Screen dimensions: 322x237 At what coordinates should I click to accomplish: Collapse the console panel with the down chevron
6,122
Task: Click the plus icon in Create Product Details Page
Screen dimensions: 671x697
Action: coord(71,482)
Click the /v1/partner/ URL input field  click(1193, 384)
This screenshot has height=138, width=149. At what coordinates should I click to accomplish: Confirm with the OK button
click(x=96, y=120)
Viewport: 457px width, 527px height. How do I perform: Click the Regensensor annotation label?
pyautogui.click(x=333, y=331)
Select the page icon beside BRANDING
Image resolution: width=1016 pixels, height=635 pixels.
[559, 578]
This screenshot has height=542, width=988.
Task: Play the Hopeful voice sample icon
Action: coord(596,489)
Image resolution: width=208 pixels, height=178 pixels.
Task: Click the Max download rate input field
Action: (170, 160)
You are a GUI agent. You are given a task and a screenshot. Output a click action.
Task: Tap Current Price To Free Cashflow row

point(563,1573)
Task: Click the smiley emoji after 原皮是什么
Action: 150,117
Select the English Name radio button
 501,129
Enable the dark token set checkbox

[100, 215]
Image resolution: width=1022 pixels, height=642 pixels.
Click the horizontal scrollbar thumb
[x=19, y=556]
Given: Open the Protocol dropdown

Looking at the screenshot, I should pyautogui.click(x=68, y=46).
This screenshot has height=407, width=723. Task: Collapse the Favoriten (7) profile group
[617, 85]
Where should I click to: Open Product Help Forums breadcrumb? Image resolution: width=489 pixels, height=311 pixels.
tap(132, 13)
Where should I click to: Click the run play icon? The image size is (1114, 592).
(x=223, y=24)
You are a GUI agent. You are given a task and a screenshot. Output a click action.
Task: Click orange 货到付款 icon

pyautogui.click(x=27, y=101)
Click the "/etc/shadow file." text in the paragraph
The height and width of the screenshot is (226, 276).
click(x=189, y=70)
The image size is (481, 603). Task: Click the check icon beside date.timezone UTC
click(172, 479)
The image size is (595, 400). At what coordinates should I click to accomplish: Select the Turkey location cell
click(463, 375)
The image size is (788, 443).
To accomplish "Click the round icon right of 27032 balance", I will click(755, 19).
-*-
What you will do:
Restate the data above word for word, omitting nothing.

Completed task:
Screen dimensions: 322x237 At what coordinates should I click to accomplish: Collapse the console panel with the down chevron
6,122
Task: Click the plus icon in Create Product Details Page
Screen dimensions: 671x697
Action: coord(71,482)
Click the /v1/partner/ URL input field  click(1193, 384)
This screenshot has height=138, width=149. At what coordinates should I click to accomplish: Confirm with the OK button
click(x=96, y=120)
Viewport: 457px width, 527px height. How do I perform: Click the Regensensor annotation label?
pyautogui.click(x=333, y=331)
Select the page icon beside BRANDING
Image resolution: width=1016 pixels, height=635 pixels.
[559, 578]
This screenshot has height=542, width=988.
Task: Play the Hopeful voice sample icon
Action: coord(596,489)
Image resolution: width=208 pixels, height=178 pixels.
Task: Click the Max download rate input field
Action: (170, 160)
You are a GUI agent. You are given a task and a screenshot. Output a click action.
Task: Tap Current Price To Free Cashflow row

point(563,1573)
Task: Click the smiley emoji after 原皮是什么
Action: 150,117
Select the English Name radio button
 501,129
Enable the dark token set checkbox

[100, 215]
Image resolution: width=1022 pixels, height=642 pixels.
Click the horizontal scrollbar thumb
[x=19, y=556]
Given: Open the Protocol dropdown

Looking at the screenshot, I should pyautogui.click(x=68, y=46).
This screenshot has height=407, width=723. Task: Collapse the Favoriten (7) profile group
[617, 85]
Where should I click to: Open Product Help Forums breadcrumb? Image resolution: width=489 pixels, height=311 pixels.
tap(132, 13)
Where should I click to: Click the run play icon? The image size is (1114, 592).
(x=223, y=24)
You are a GUI agent. You are given a task and a screenshot. Output a click action.
Task: Click orange 货到付款 icon

pyautogui.click(x=27, y=101)
Click the "/etc/shadow file." text in the paragraph
The height and width of the screenshot is (226, 276).
click(x=189, y=70)
The image size is (481, 603). Task: Click the check icon beside date.timezone UTC
click(172, 479)
The image size is (595, 400). At what coordinates should I click to accomplish: Select the Turkey location cell
click(463, 375)
The image size is (788, 443).
To accomplish "Click the round icon right of 27032 balance", I will click(755, 19).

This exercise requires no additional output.